2006年11月、緩やかな坂の途中に
奥行き20mという、のびやかな平屋が生まれました。
土地の形状を最大限に活かしながら、
40歳代前半・Sご夫妻の夢と暮らしやすさを求めた
「こだわりの家」が完成するまでの
プロセスをご紹介します。
ご夫妻がそろそろ家を、と考え始めたのが3年ほど前。
まずは、いろいろなメーカーのモデルハウスを見て回ったそうです。
「でも、あまりピンとこなかったんです」
小樽に住みたいという強い希望があったので、
同時に土地探しにも取りかかりました。
そのうちに設計事務所の話を聞いてみようと、インターネットで情報を集め、TAO建築設計を知りました。Sさんは、設計士に頼むならば、2つの条件を求めていたそうです。
まず、同年代であること。そして、女性であること。女性が創る男性的な家がいいと漠然と思っていたそうです。川村が手がけた建築例を見て、自分の条件や好みに合っていそうだと感じ、来所されました。

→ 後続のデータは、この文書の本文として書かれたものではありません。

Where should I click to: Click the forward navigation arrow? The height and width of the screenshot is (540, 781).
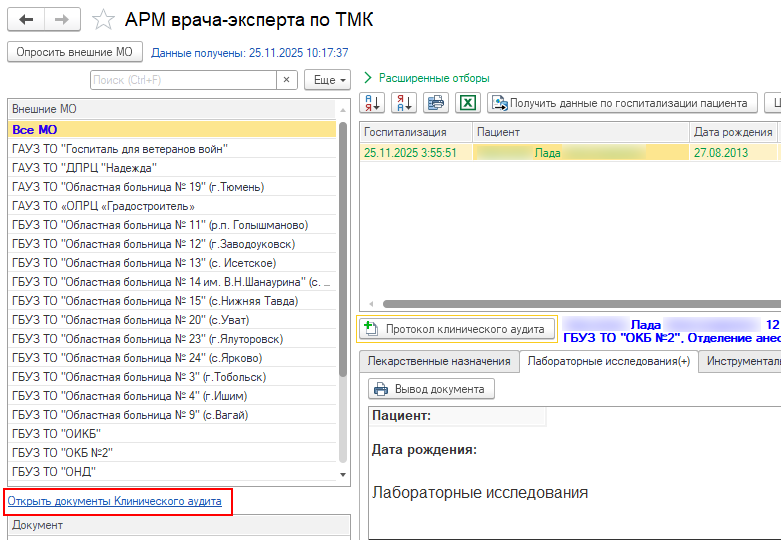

「川村さんの第一印象?HPの写真とは雰囲気が違っていましたね(笑)。自分たちの知人と似た感じだったせいか、すぐに打ち解けました。きっと私たちの家づくりの希望をわかってもらえるだろうと直感しました」
最初の面談でTAO建築設計に任せてみようと思われたSご夫妻。土地選びから協働作業がスタートしたわけです。
TAO建築設計では、施主となる方のお話をじっくりとお聞きすることを何よりも大切にしています。
どのような家を建てたいのか。それは、どのような暮らしを描いていらっしゃるかということ。そして、どのような時間を大切にし、ご家族とどのような日々を過ごしていきたいとお思いなのか、そういう一つひとつのこだわりを叶えていくことが設計の仕事だと考えています。
S夫妻にも、まずどんな生活イメージをお持ちなのかを2週間に1度ほどお会いしながらお聞きしました。
ご夫妻の基本的なご希望は、
「川村さんと話すのは楽しかったですね。自分たちでも気づいていなかった希望や生活イメージを自分たちで発見していくという連続でした」
特に川村が「和風が好きでしょ?縁側欲しいでしょ?」と言ったときに「う〜ん、確かに、わかってくれているなぁ」と感じたそうです。
「ハウスメーカーでは、できないと言われることの方が多くて……川村さんは、どんなこともまずは受け止めてくれました」
最初から、ざっくばらんに話せたとご夫妻は振り返ります。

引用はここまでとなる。